Il n’est pas envisageable de tenter ici une démonstration ou même une argumentation en bonne et due forme. Je voudrais seulement indiquer quelques éléments qui pointent, de manière encore fragile mais avec insistance, en direction d’un des universaux anthropologiques majeurs que René Girard n’a eu de cesse de dégager tout au long de son œuvre et dont il y a tout lieu de penser qu’après avoir tramé l’histoire humaine, il est encore à l’œuvre dans cette actualité dont nous avons trop facilement tendance à croire qu’elle est inouïe, sans précédent, etc. Je veux parler du mécanisme sacrificiel au travers duquel nous construisons depuis la nuit des temps nos réalités humaines et supra-humaines. Mécanisme que nous repérons seulement lorsqu’il déraille, lorsque ses victimes nous apparaissent innocentes et sont alors, à nos yeux, des boucs émissaires.

Critiquer la propagande n’est pas toujours innocent

Mais revenons à Chomsky. Selon ce dernier, les personnes les plus éduquées, les intellectuels en particulier, sont plus sensibles à la propagande, manifestant une adhésion plus vigoureuse. Admettons. Se pourrait-il alors que Chomsky lui-même soit resté sous l’influence de représentations qui favorisent le maintien du système qu’il dénonce ? Son inlassable critique validerait-elle implicitement quelques éléments fondamentaux de la propagande U.S. ? Se pourrait-il que Chomsky ait lui aussi, aussi peu que ce soit, le souci de la respectabilité et s’interdise, inconsciemment, de franchir certaines frontières de peur de heurter son public et/ou de se discréditer ?

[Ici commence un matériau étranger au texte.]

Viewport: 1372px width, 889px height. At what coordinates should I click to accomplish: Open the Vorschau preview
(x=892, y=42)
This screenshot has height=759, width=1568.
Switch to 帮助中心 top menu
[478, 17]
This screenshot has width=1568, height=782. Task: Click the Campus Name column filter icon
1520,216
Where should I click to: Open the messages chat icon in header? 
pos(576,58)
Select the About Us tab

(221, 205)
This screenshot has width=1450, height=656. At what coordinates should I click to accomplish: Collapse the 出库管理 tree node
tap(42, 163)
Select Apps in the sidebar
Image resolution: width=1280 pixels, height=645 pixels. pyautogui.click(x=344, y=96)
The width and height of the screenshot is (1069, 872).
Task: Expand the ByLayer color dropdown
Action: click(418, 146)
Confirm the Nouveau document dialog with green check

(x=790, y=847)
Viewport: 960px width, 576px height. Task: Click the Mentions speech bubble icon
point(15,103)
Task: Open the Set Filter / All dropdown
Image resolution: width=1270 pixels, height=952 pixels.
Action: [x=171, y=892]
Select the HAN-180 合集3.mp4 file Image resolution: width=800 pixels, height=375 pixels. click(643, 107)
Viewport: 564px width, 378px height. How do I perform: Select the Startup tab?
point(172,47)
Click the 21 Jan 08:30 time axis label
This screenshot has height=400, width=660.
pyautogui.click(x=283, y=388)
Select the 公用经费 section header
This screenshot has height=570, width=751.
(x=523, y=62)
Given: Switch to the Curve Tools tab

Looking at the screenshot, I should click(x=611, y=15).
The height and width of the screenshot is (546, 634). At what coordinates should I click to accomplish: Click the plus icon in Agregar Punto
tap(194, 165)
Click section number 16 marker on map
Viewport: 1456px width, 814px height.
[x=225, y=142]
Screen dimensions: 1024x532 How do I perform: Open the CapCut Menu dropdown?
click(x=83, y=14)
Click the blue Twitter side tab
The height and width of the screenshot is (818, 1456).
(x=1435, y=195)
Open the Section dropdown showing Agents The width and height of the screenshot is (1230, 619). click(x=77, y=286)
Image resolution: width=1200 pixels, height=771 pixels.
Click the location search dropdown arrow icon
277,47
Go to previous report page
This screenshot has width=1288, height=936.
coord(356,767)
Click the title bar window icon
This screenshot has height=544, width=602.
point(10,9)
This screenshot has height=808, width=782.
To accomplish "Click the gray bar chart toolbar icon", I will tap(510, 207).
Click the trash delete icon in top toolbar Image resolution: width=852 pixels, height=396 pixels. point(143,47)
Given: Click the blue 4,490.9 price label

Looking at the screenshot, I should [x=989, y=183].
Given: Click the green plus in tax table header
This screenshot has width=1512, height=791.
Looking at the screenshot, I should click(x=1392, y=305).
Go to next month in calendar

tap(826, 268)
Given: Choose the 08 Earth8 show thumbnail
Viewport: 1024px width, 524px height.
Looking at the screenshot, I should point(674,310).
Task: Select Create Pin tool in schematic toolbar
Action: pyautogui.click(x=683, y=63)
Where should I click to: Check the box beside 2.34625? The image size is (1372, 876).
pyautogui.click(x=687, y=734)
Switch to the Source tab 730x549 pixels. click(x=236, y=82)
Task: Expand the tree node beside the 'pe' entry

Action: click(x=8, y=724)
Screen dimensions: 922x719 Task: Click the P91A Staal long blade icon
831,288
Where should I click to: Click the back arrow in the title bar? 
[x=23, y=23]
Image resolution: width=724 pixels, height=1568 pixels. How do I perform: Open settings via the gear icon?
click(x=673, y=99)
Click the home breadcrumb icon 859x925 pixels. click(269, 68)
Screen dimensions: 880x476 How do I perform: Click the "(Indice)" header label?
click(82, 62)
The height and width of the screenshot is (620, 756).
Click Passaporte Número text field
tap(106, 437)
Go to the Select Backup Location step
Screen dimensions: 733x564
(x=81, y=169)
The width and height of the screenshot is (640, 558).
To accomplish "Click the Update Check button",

Considérons sous ce rapport la notion de propagande dont la pensée de Chomsky a fait son cheval de bataille. Ce concept n’est pas aussi innocent qu’il en a l’air. Il véhicule tacitement, et donc vigoureusement, l’idée d’une réalité qui se tiendrait au-delà de la manipulation, au-delà de la propagande, et qui serait donc « objective ». Il est vrai que cela peut sembler assez anodin. Qui ne croit en la réalité du monde dans lequel il vit, qui ne la présuppose à tout instant ? Notre besoin de certitude n’est-il pas immense ?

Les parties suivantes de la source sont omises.